Henry shook his head. “Captain’s taking this personal. The crew might have a say about that if she’s not careful.”
Captain Cooper had run out of curses, though it had taken her awhile. Now she leaned one hand on the side and watched the Heart’s Revenge race away. The ship had receded back to the size of a toy bobbing on the horizon.
After the last hour, Jill was likely to approach any fight with Blane personally as well.
“Is it always like this? Every time you fight with another ship?”
His grin went crooked. “We hardly ever fight. That’s the trick. This…this is something else. There’s a war been brewing between the two captains. Since before my time here.”

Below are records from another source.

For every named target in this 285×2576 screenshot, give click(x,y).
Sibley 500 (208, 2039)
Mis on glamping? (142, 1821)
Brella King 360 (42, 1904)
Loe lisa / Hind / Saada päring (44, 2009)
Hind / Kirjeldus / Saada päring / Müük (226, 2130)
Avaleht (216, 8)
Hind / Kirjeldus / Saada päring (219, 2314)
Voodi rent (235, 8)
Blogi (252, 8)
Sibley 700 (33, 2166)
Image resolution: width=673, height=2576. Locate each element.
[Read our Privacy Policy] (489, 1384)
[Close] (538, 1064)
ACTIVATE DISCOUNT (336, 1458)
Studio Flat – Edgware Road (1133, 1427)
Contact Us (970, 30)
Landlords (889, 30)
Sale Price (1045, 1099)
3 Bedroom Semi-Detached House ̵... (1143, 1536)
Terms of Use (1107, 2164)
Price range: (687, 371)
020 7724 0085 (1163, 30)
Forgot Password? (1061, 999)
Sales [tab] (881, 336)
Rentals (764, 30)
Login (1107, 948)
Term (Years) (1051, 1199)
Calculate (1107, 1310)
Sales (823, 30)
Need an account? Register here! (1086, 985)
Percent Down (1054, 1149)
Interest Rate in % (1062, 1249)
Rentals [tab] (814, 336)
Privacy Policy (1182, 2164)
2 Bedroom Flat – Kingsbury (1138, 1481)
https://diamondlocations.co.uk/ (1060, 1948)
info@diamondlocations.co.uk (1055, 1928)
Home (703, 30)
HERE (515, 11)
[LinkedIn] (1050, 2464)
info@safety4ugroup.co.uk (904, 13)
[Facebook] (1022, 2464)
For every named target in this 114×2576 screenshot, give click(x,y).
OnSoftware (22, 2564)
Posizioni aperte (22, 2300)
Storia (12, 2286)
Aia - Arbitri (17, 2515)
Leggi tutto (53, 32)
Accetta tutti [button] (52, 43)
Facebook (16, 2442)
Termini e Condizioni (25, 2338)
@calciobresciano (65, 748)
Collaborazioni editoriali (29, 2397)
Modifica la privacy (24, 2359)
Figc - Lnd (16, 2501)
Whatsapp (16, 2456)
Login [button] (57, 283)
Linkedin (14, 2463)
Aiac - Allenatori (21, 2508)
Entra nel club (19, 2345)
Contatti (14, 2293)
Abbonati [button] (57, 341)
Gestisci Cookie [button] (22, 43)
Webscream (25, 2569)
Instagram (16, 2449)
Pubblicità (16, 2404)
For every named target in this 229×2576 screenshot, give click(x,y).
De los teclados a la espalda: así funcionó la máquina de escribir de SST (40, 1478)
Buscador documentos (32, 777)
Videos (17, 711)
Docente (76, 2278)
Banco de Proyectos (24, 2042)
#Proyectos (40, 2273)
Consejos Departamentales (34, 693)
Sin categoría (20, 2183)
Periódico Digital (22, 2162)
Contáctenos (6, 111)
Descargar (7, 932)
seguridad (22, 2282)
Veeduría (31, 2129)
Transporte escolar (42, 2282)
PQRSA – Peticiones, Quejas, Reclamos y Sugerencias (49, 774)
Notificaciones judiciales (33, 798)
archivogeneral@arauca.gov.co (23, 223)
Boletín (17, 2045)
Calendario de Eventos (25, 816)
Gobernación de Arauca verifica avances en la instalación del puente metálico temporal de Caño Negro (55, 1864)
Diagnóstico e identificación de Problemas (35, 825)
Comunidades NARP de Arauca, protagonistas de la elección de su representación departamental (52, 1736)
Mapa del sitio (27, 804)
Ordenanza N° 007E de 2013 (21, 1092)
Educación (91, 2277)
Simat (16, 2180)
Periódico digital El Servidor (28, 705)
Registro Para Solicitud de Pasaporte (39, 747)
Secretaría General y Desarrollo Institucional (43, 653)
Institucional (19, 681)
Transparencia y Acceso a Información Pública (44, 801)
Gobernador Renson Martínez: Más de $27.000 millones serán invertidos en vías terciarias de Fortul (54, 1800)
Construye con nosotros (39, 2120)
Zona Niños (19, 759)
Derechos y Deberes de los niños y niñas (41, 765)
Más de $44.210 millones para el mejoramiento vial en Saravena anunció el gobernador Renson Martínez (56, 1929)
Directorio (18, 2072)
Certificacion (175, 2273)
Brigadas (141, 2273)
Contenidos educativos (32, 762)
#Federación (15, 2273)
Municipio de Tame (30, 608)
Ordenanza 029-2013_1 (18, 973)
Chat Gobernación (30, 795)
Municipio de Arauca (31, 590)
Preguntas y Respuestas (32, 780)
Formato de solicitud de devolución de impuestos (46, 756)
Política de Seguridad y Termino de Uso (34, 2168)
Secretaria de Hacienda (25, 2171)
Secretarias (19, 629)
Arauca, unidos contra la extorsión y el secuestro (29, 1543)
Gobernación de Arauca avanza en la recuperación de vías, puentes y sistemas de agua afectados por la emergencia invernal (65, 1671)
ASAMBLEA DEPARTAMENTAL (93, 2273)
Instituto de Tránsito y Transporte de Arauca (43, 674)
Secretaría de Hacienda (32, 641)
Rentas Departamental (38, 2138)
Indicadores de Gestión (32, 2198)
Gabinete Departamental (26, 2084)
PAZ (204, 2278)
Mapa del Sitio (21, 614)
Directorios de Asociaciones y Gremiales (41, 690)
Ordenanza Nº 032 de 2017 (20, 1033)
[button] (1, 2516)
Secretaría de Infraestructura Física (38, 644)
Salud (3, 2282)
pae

“It’s not worth it. It can’t be,” she said. “Getting shot to pieces by cannonballs, spending the rest of the time waiting to be shot, dying here in a bleeding mess a million miles from anywhere.”
“Everyone dies, see,” Henry said. “I could do it here among friends, or on a merchant ship with a ruddy bastard for a captain getting whipped every day of my life. It’s worth it to me.”
She didn’t agree. Slumping back, she blinked up into the limp sails.
“Hey there, you’re hurt,” Henry said, and touched her arm.
Jill flinched away reflexively, skittish. But she looked down and saw her arm for the first time. It was bleeding. She hadn’t noticed it and couldn’t remember how it had happened. A gash sliced across her left bicep, tearing off half the sleeve of her shirt and biting into the flesh underneath. The wound gaped open and poured blood down her arm. Something must have cut it open when she fell, or some piece of flying debris must have knocked into her. How could she not have felt it happen?